A imobilidade da Monarquia foi substituída pela mobilidade republicana. Numa aristocracia, vale mais a reciprocidade do que o mérito e a competição. Se você é “amigo do rei”, você — mesmo na República — se arranja e se arruma, pois o rei lhe faz a pergunta fatal: o que você quer?
O problema é que a República supõe uma igualdade que atrapalha escolhas pessoais. Na Monarquia, o imperador faz barões; na República, as autoridades devem ter competência e mérito. O maior deles, nesses dias em que os escândalos viraram capítulos de novelas, seria o de arranjos e assaltos mais discretos, mais sensíveis para com os que pagam a conta.
Na Monarquia, há súditos e na República, cidadãos. O gerenciamento igualitário é modesto, pois, além de ligar governantes e governados pelo voto, ele se funda no axioma segundo o qual todos são sujeitos das mesmas leis. Nisso o Brasil inventa os “arranjos”. Cada grupo trata de ser uma exceção a uma execrável igualdade universal. Como lidar com a igualdade, se o mundo é dividido, dizem os mais recalcitrantes.
A coisa seria institucionalizada e capitulada em lei, não fosse existir um controle dos governantes pelos governados, numa odiosa reversão republicana que a mídia estampa, anunciando como os códigos antigos não morrem por decreto. Eles vivem na estratosfera dos valores — das coisas não ditas mas sabidas.
No Brasil, a maior revolução foi o republicanismo, diz-me o professor Richard Moneygrand numa longa carta. Nela, Moneygrand assevera que um modesto igualitarismo burguês na zona do uso criterioso ou republicano dos recursos públicos seria suficiente para transformar radicalmente o Brasil. Para ele, a “nossa revolução” teria o defeito de ser somente “nossa”, e não de todos. Ela criaria em paralelo novos arranjos do velho “arranjei-me”, instituindo no poder um novo grupo com o direito de usar legalmente o “Você sabe com quem está falando?”, tal como ocorre hoje nos arranjos jurídicos do mensalão e do petrolão.
O conceito de “revolução” serve como um amuleto contra uma desigualdade gritante. No populismo todos ganham; no republicanismo igualitário, alguém perde. Não adianta teorizar que estamos lutando por dentro porque as grandes transformações exigem uma enorme parcela de participação. A revolução milenarista não nos exime do que estamos testemunhando: o assalto à sociedade e a pulverização do principio de realidade por meio do conchavo e da mendacidade.
No Brasil, a grande transformação seria o gerenciamento igualitário e honesto do Estado pelo governo. É preciso desapropriar o Estado do grupo eleito para, em sintonia, mudar a sociedade. Não se admite haver governos que arranjam e enriquecem os “revolucionários” da caneta e das propinas com contas no exterior e consultas-palestras milionárias no Brasil.
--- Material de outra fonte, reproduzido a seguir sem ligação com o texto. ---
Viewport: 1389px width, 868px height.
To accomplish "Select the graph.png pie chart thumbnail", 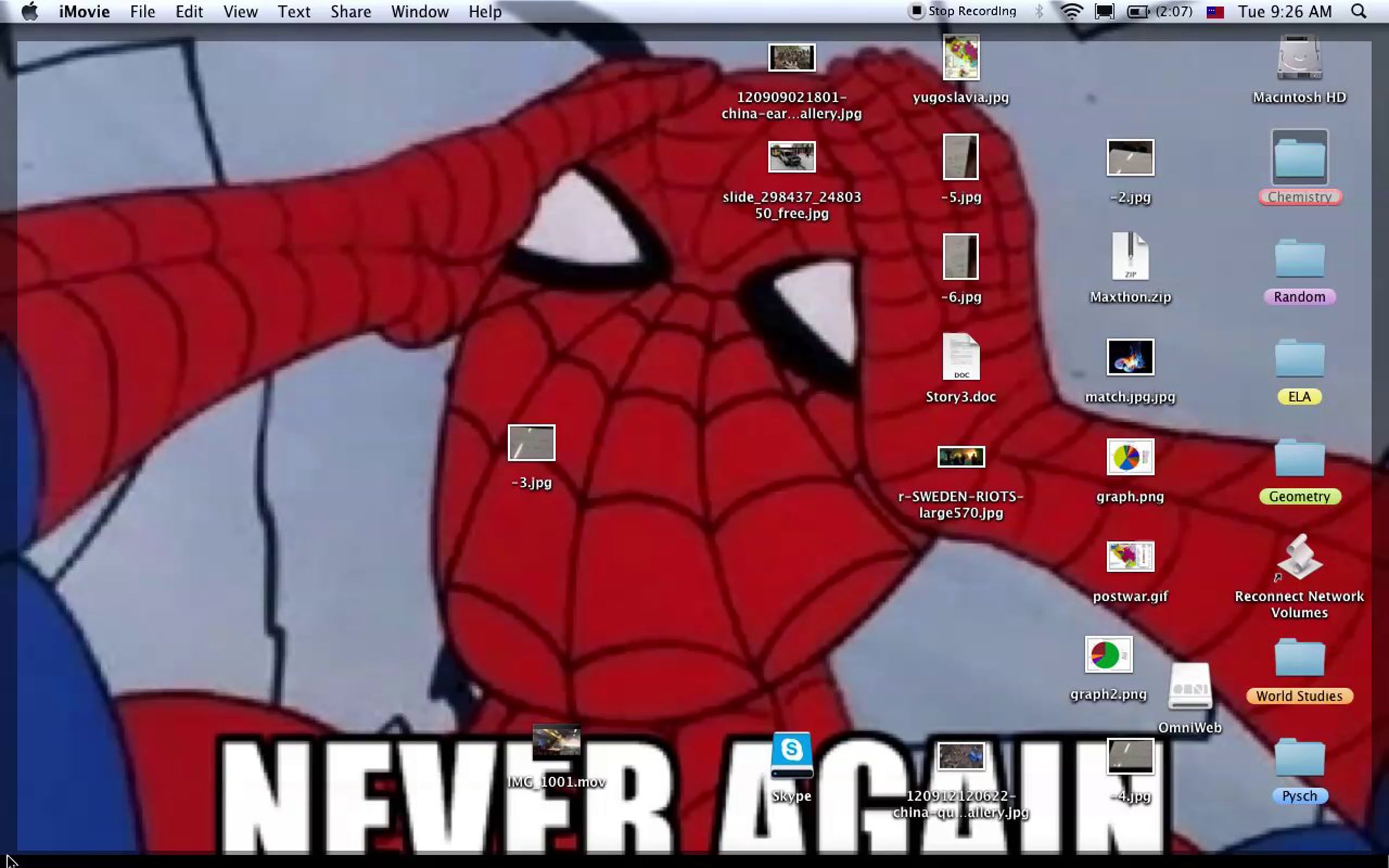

À ousadia dos trêfegos que são hoje “autoridades” e protagonistas sem nenhum senso de responsabilidade histórica, têm plena certeza na nossa patetice. Em nós, que pagamos a conta e ainda temos fé na honestidade como um axioma de qualquer sistema. Daí esse teatro de absurdos onde a mentira é legal e o legal é a mentira.
Você, leitor, vai arguir que existem vários condenados e presos. Eu apenas respondo que hoje o meu ideal é o de ser condenado a uma prisão domiciliar com tornozeleira eletrônica e aposentadoria integral sem esquecer a grana que depositei num blind trust, como é o caso do ilustríssimo presidente da Câmara dos Deputados.
Comove-me, entretanto, descobrir que os envolvidos nas roubalheiras se preocuparam em arranjar e proteger seus familiares. A desejada vida de sócio de um estado infalível se realiza com as bênçãos de uma secular desfaçatez. Esse patrimônio nacional de direita e de esquerda. E quem — eis a questão — recusaria o arranjei-me?